It’s not often that a new personal computer generates any excitement these days – too many companies are peddling endless me-too products, but Hewlett-Packard has been winning plaudits for its new HP Vectra 486U. One hot feature is the local bus, designed to speed communication between the elements of the system; there is also graphics accelerated video technology and free upgrade to the 66MHz internal 80486DX2 speed doubler chips when enough of them are available. The new models are the Vectra 486/25U, 486/33U and the 486/50U, with the promise of a Vectra 486/66U later this year. US customers that buy an HP Vectra 486/50U before August 31 will get a certificate good for a free 66MHz chip upgrade.

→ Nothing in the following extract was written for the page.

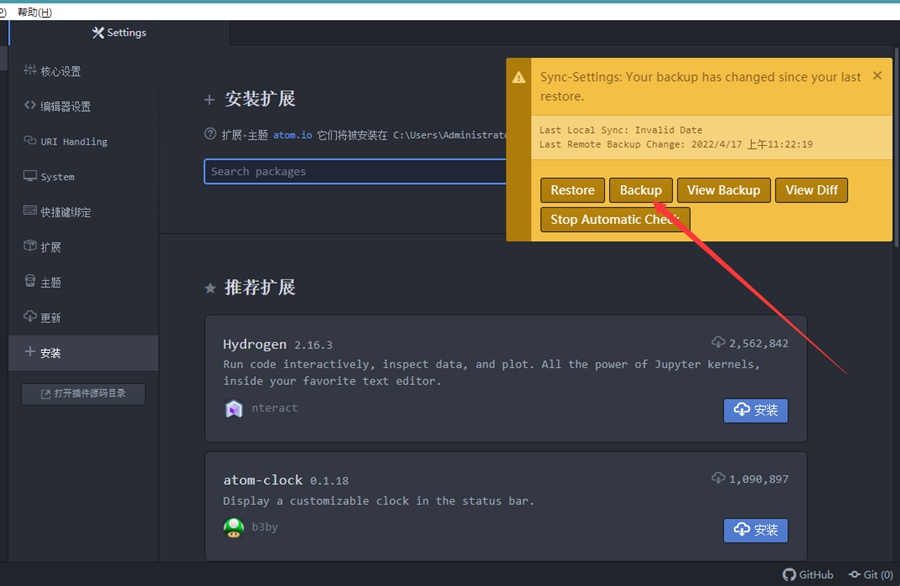This screenshot has width=900, height=586.
Task: Click the Restore button in notification
Action: pos(572,190)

The 486U machines are designed to compete with RISC-based workstations and the company claims that based on graphics performance benchmark results, the Vectra 486/50U PC is 150% faster than the higher-priced Sun Microsystems Inc Sparcstation 2 running AutoCAD 11, and under the PC-Labs WinBench 2.5 benchmark, outperforms competitive machines using the same microprocessor. The video-performance improvements result from a new Ultra VGA+ video subsystem that features an integrated high-speed, 32-bit local bus video implementation with S3 graphic accelerators designed to eliminate the video bottlenecks that occur when video data is transferred to or from the microprocessor. The video controller and a new HP Ultra VGA 17 colour display also provides workstation-image quality, supporting up to 1,024 by 768 resolution at 16 or 256 colours. Enhanced drivers for Windows 3.0 and 3.1, AutoCAD, AutoShade, 3D Studio, MicroStation, CADVance, DataCAD, CADkey and VersaCAD come standard with the system. Each model comes standard with an integrated HP Universal Processor Upgrade Socket that accepts Intel’s 80487SX, 80486, 80486DX2 and OverDrive microprocessors. A dual-speed system board can run at 25MHz or 33MHz, so users can upgrade from a 25MHz 80486SX machine to a 66MHz 80486DX2 box. Prices from under $3,000.

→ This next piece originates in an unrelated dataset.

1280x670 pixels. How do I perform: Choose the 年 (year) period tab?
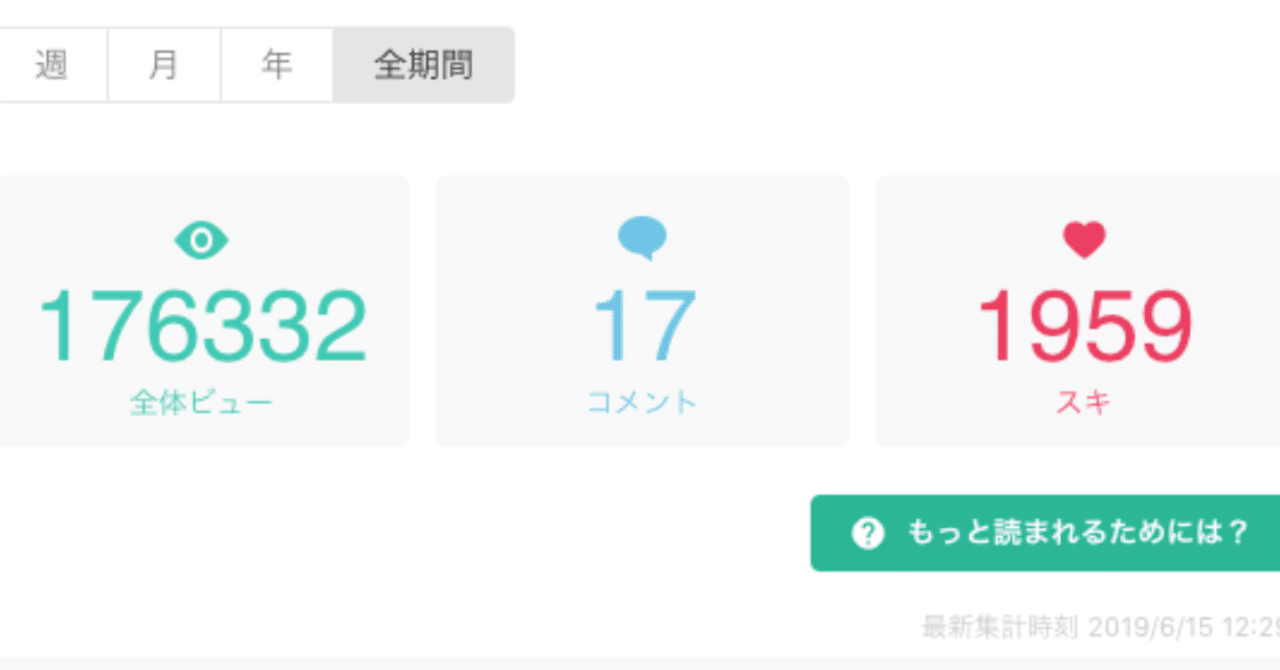pos(276,65)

…and a Vectra 386/25N tops off the company’s secure network-ready line
The company also has a new top-end for its family of network-ready personal computers, the Vectra 386/25N, which starts at just $1,200. It is designed for system administrators and end-users and is claimed to offer the best value in its class. It has built-in network-security features and uses a 25MHz 80386SX. All models with disks have Windows 3.1 and MS-DOS 5.0 pre-installed. They can be preconfigured with a 16-bit unshielded twisted-pair, EtherTwist board with 32Kb input-output buffer to speed network data transmission. A boot ROM enables it to boot up from the network server or from a floppy or hard disk. The system administrator can use a password or a hardware switch to protect current configurations and security settings and there is a chassis lock. It has 25MHz memory cache controller with 16Kb of static, 4Mb and two slots, and is $1,200 with a 3.5 floppy.